And particularly when it comes to those closest to us, our desire to offer support is often thwarted by an unconscious desire to move the conversation toward our own desired outcome. Or sometimes we swing to the other extreme and, when it comes to those we love, we take on their suffering as if it were our own. We become a slave to their narrative, to their emotional reality, unable to differentiate between mine and yours... we push and prod, gaslight and goad, or even martyr ourselves... doing all the things for all the people, all in the name of so-called love.

Now, ironically, this enslavement to codependency at home leads us to over-correct out in the everyday world. We have not the bandwidth to take anything else on, and so we numb out or change the channel, turn ourselves away from the pain of others because we cannot bear the discomfort that lives within our own hearts... let alone stomach the burden of global helplessness.

Now, if you can relate to any of this, you are not alone. I often ride the empathy pendulum from one extreme to the other. Dangling by a thread, I swing from apathy to self-sacrifice and back again... forgetting that the purpose of the literal heart of it all is to be there for one another. That empathy has nothing to do with saving one another. It has everything to do with loving one another back to center again.

Now empathy's placement right on the heels of vulnerability is quite deliberate. Because, like a married couple who are destined for each other, vulnerability and empathy grow individually stronger through partnership with one another.

In order to actualize empathy, I must be open-hearted and curious. And in order to be openhearted and curious toward you... to the complexity and nuance of your emotions... I must grow in my own capacities for vulnerability and self-expression.

Sentimentality is sweet, but it is often hollow. Empathy is more substantial. You can think of it like a mighty sword. And if you don't know how to wield it for good... well, it's hefty weight can (and will) work against you.

If it is your habit to turn away from the hard stuff, to sequester your most vulnerable self to a dark corner of your psyche... you will most certainly flinch when you come up against the shadow side of others.
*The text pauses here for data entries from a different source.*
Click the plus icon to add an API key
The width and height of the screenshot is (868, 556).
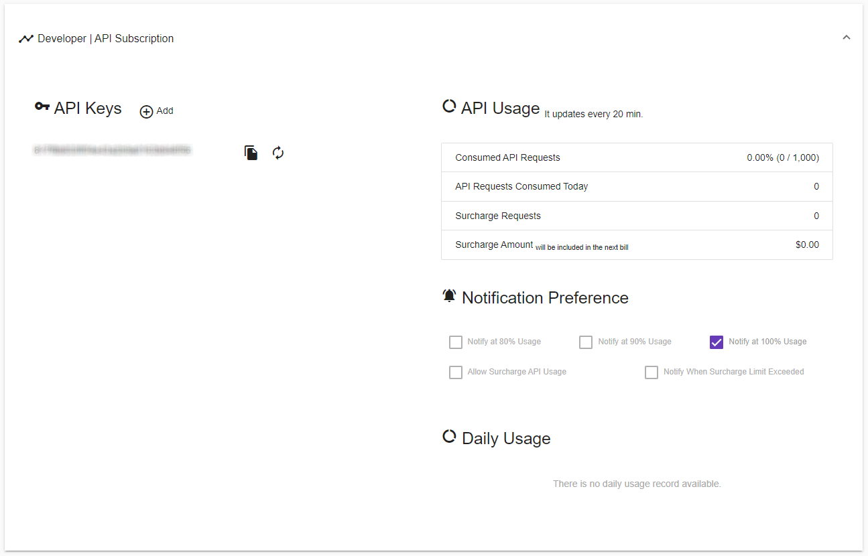pos(146,111)
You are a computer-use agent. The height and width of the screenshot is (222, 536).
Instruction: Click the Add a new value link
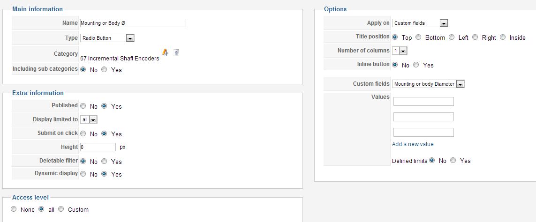413,144
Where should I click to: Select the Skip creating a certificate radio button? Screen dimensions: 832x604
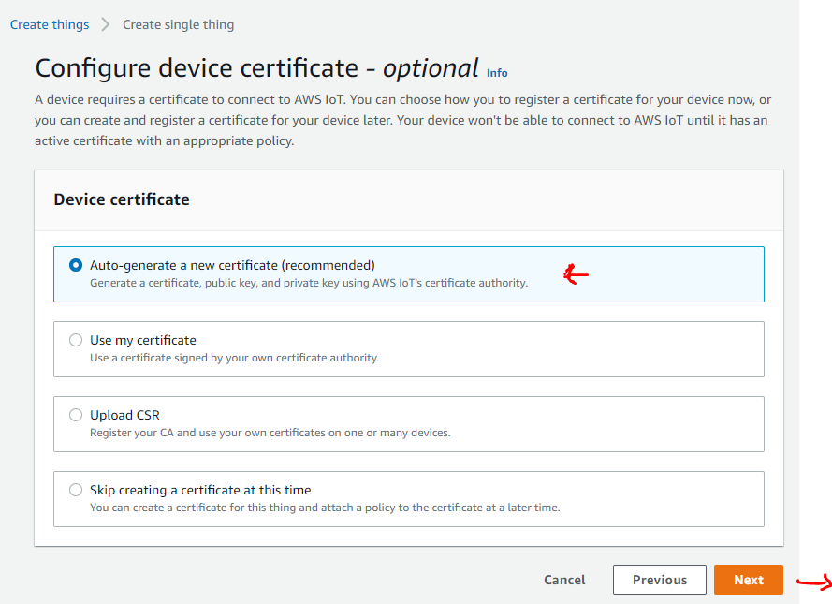coord(76,490)
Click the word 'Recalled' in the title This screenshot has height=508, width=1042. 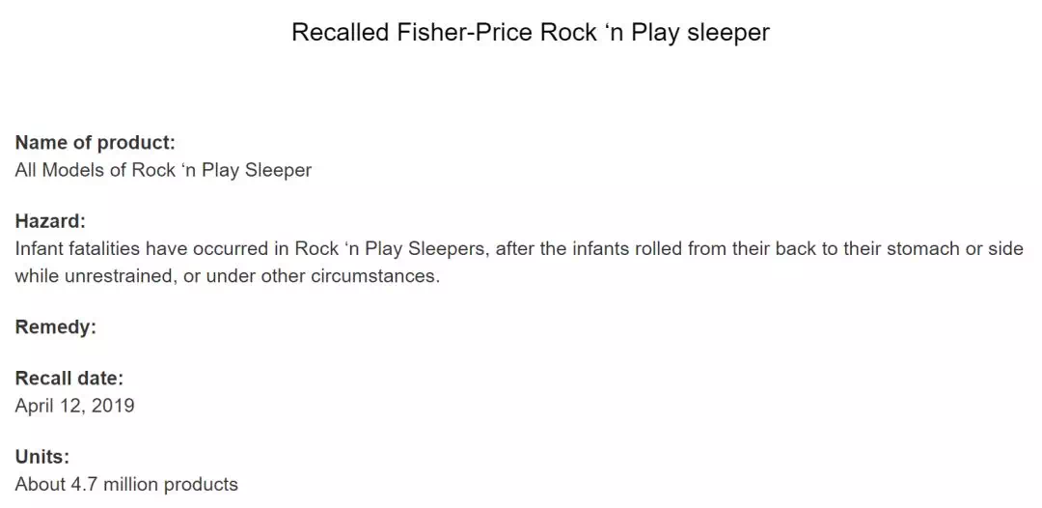tap(341, 32)
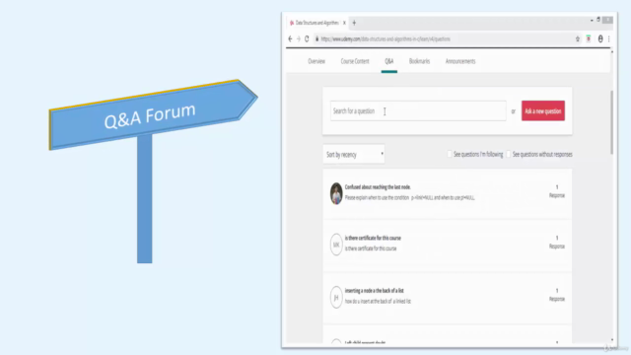Open a new browser tab with plus
This screenshot has width=631, height=355.
click(x=354, y=23)
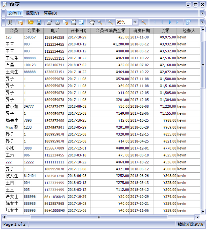Open the 95% zoom level dropdown
This screenshot has height=230, width=207.
click(135, 22)
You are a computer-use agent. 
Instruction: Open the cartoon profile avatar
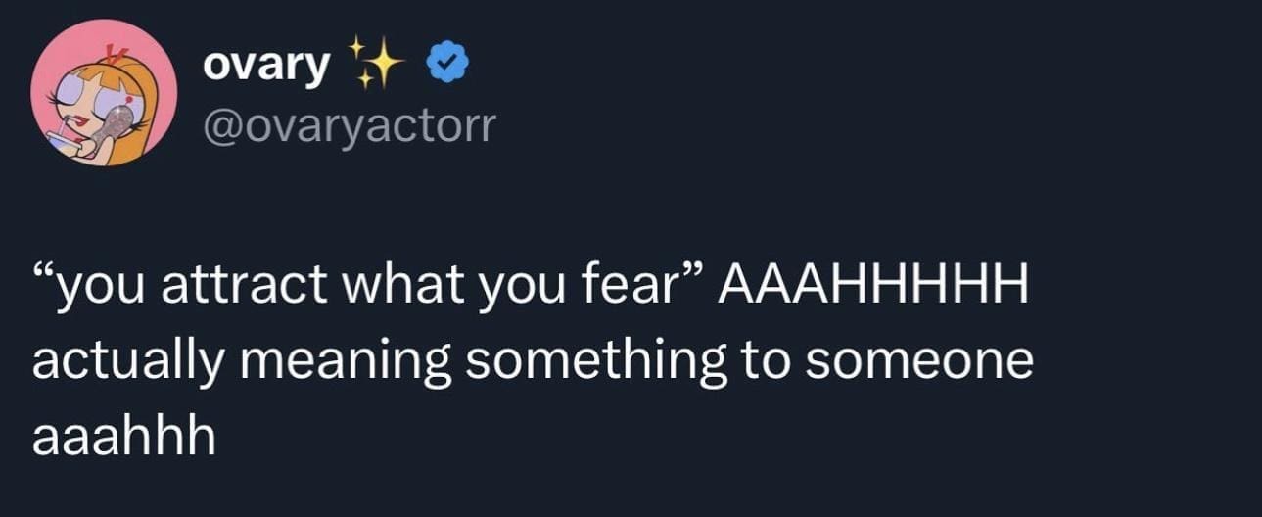104,93
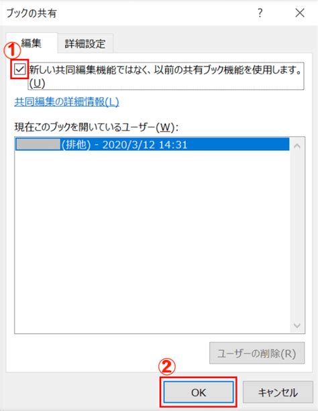
Task: Click the red circled number 1 marker
Action: click(x=12, y=50)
Ram Dass once said: "We are all just walking one another home." It is true. And in a similar way, we are all just mirrors for one another, reflecting back light and shadow. How you feel about vulnerability shapes how you show up to those in need of your empathy.
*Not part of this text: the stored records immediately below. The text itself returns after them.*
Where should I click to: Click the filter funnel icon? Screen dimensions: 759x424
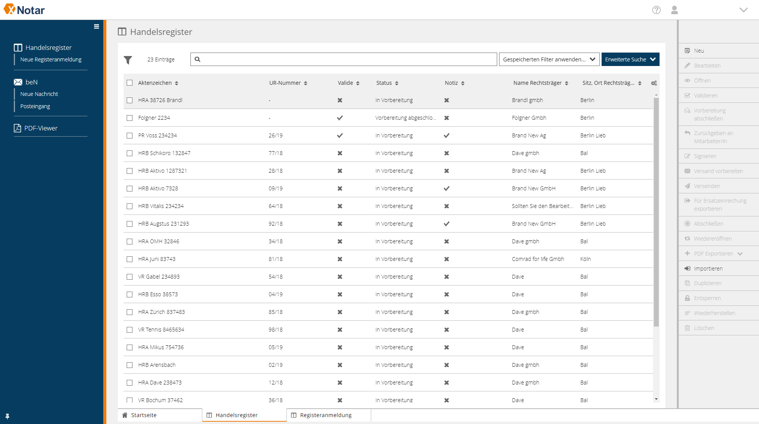[128, 60]
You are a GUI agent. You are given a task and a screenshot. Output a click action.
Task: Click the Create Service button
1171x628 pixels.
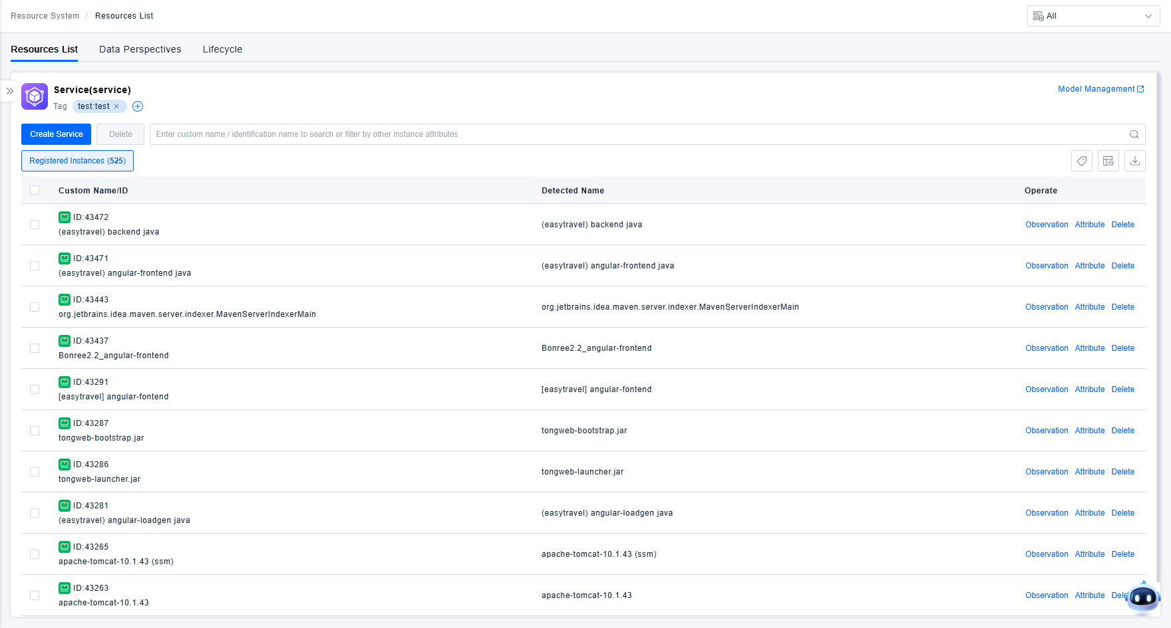coord(56,134)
It is no accident that those who have suffered the most often have the greatest capacity for empathy, love, and kindness. Vulnerability has taught them who they are apart from the pain; and to them, love is not superficial lip service. It is an emotional atmosphere of acceptance, nuance, truth, and forgiveness.

Viktor Frankl, who, as you may know was a neurologist philosopher and Holocaust survivor once said: "What is to give light must endure burning."
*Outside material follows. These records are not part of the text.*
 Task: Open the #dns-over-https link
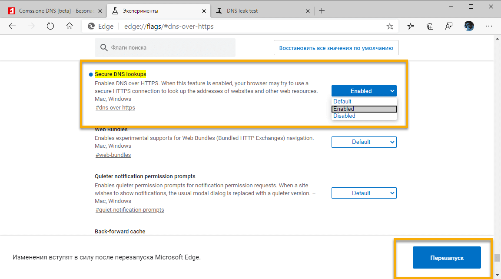pos(115,107)
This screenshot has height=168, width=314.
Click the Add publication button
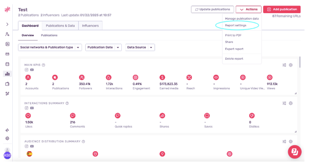(282, 10)
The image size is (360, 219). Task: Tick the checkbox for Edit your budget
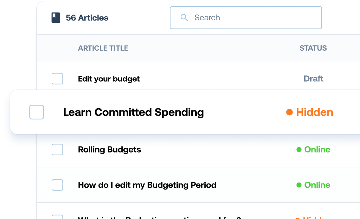(57, 79)
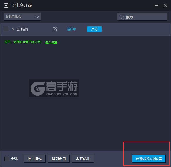Viewport: 171px width, 167px height.
Task: Rename 全球疫情 using the edit icon
Action: 55,29
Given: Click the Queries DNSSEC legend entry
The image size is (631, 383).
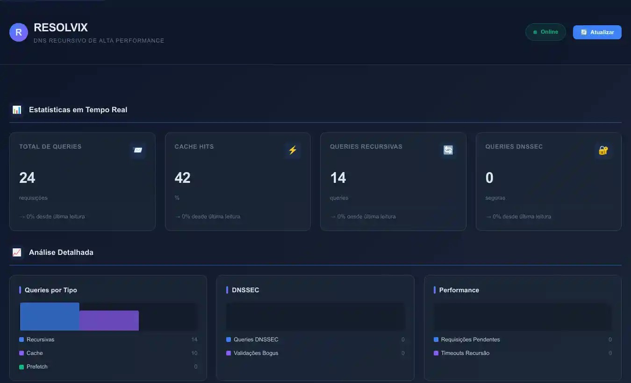Looking at the screenshot, I should pyautogui.click(x=256, y=340).
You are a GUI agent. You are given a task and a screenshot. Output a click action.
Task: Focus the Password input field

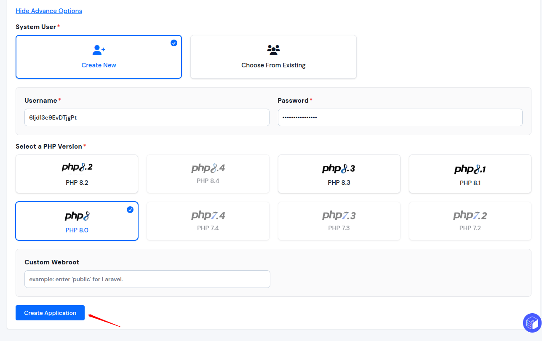(400, 117)
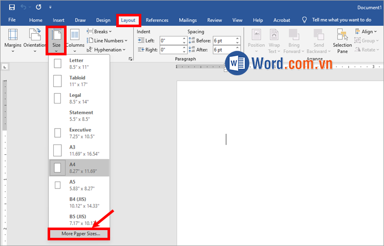Open the Selection Pane
The height and width of the screenshot is (246, 384).
tap(342, 40)

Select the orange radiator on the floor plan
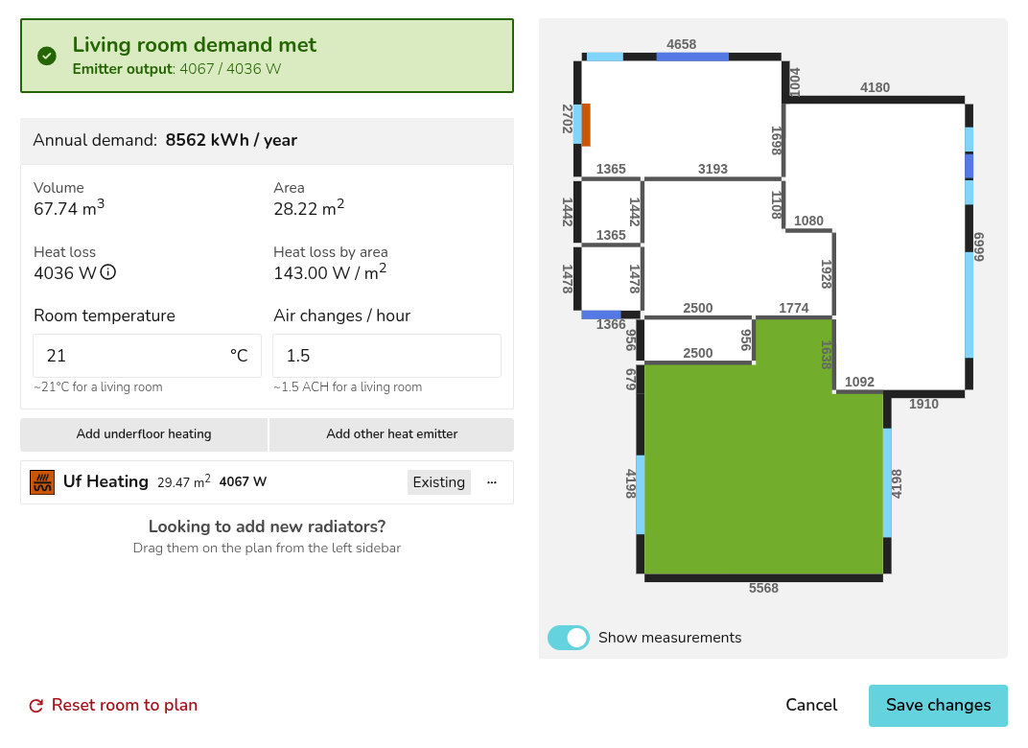click(586, 124)
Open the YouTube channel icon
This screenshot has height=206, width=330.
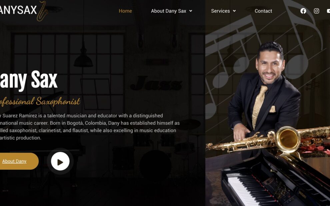[x=328, y=11]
Frankl knew firsthand that the illumination of love and acceptance is often best discovered by striking a match in the darkest of spaces.

But let's set the poetry aside for a moment and get practical.

What do we really mean when we speak of empathy?

I'm going to borrow from the work of Daniel Goleman, the psychologist and author who brought the language of emotional intelligence into the mainstream. Goleman and his colleague, Paul Ekman, have worked together to identify three types of empathy.

The first type is cognitive empathy. The ability to take on another person's perspective. Cognitive empathy is all about intellectual attunement and understanding; and it is particularly useful and practical applications where, either many vantage points are at play or a measured approach is needed and necessary... such as in a professional environment.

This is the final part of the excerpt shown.